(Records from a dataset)
───

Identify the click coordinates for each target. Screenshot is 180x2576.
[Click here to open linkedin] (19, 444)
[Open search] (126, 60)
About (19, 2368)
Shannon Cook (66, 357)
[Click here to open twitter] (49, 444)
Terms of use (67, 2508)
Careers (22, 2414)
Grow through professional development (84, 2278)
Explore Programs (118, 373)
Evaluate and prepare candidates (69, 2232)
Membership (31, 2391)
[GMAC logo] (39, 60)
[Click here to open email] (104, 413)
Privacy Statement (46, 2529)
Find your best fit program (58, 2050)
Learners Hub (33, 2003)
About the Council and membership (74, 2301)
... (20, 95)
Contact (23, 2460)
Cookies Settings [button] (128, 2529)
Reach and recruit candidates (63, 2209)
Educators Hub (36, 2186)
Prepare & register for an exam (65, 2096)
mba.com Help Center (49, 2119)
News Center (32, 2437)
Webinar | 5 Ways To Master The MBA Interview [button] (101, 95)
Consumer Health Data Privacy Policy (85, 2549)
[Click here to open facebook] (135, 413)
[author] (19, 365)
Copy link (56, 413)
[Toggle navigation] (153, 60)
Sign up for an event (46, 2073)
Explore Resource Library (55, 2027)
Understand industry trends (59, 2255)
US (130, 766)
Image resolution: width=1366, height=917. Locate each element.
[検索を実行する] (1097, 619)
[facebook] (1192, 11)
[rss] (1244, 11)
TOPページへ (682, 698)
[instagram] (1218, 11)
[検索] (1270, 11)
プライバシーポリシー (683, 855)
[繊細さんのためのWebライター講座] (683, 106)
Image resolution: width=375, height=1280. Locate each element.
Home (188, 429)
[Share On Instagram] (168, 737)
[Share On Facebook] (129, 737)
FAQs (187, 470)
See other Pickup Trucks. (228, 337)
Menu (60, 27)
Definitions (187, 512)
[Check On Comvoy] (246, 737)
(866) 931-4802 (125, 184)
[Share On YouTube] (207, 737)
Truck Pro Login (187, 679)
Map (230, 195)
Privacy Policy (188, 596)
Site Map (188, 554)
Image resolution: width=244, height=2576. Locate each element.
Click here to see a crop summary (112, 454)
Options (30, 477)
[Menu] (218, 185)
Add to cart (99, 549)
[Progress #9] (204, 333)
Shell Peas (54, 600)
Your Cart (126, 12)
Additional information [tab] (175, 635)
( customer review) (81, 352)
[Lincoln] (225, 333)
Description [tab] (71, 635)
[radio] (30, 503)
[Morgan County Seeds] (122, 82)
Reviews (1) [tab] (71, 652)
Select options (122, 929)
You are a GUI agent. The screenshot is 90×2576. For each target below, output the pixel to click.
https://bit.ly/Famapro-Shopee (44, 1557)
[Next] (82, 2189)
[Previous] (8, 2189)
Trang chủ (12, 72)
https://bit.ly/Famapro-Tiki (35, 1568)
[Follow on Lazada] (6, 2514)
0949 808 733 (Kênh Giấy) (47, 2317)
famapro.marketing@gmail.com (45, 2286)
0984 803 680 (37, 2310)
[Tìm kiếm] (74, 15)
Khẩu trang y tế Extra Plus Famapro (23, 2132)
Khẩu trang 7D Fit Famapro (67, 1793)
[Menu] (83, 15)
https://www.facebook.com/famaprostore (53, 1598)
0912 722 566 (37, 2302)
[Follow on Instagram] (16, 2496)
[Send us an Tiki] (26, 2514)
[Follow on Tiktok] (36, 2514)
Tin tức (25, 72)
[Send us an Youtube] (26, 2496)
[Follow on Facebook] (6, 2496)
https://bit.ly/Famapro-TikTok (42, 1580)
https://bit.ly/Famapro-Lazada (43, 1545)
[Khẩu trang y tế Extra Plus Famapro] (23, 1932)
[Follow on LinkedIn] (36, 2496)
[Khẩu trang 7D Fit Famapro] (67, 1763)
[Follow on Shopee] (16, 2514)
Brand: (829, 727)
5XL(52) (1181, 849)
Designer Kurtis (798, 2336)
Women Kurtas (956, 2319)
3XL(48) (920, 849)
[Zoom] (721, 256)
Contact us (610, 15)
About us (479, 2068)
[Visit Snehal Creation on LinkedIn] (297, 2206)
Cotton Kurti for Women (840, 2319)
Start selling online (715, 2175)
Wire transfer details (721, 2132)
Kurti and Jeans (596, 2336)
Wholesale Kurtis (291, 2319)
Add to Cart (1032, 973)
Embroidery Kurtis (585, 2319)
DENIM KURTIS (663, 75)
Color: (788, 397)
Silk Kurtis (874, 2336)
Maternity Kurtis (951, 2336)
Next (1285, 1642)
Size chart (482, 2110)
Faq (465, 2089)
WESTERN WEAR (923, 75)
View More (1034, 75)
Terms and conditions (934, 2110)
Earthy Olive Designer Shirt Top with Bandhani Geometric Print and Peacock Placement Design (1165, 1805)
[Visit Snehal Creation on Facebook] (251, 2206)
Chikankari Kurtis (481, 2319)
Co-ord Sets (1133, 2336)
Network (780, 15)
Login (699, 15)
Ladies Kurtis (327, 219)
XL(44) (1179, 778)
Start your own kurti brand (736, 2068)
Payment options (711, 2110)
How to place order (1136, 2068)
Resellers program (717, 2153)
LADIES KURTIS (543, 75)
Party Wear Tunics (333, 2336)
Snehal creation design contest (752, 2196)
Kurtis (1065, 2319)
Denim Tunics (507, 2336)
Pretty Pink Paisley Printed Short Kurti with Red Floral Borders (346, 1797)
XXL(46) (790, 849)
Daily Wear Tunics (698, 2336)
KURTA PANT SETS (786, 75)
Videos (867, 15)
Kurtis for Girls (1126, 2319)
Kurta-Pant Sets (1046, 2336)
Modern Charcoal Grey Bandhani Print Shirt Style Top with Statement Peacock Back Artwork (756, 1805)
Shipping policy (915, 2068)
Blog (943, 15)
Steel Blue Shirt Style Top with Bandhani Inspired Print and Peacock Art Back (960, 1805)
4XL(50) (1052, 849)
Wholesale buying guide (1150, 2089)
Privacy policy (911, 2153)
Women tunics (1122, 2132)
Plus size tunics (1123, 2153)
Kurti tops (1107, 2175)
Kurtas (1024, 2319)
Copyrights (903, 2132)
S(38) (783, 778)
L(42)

───

◆ **What needs to be done**: Retype exactly, and only, the lines above from the one where "XXL(46) (790, 849)" occurs up to and including the one where "Modern Charcoal Grey" occurs.

◆ **Response to the task**:
XXL(46) (790, 849)
Daily Wear Tunics (698, 2336)
KURTA PANT SETS (786, 75)
Videos (867, 15)
Kurtis for Girls (1126, 2319)
Kurta-Pant Sets (1046, 2336)
Modern Charcoal Grey Bandhani Print Shirt Style Top with Statement Peacock Back Artwork (756, 1805)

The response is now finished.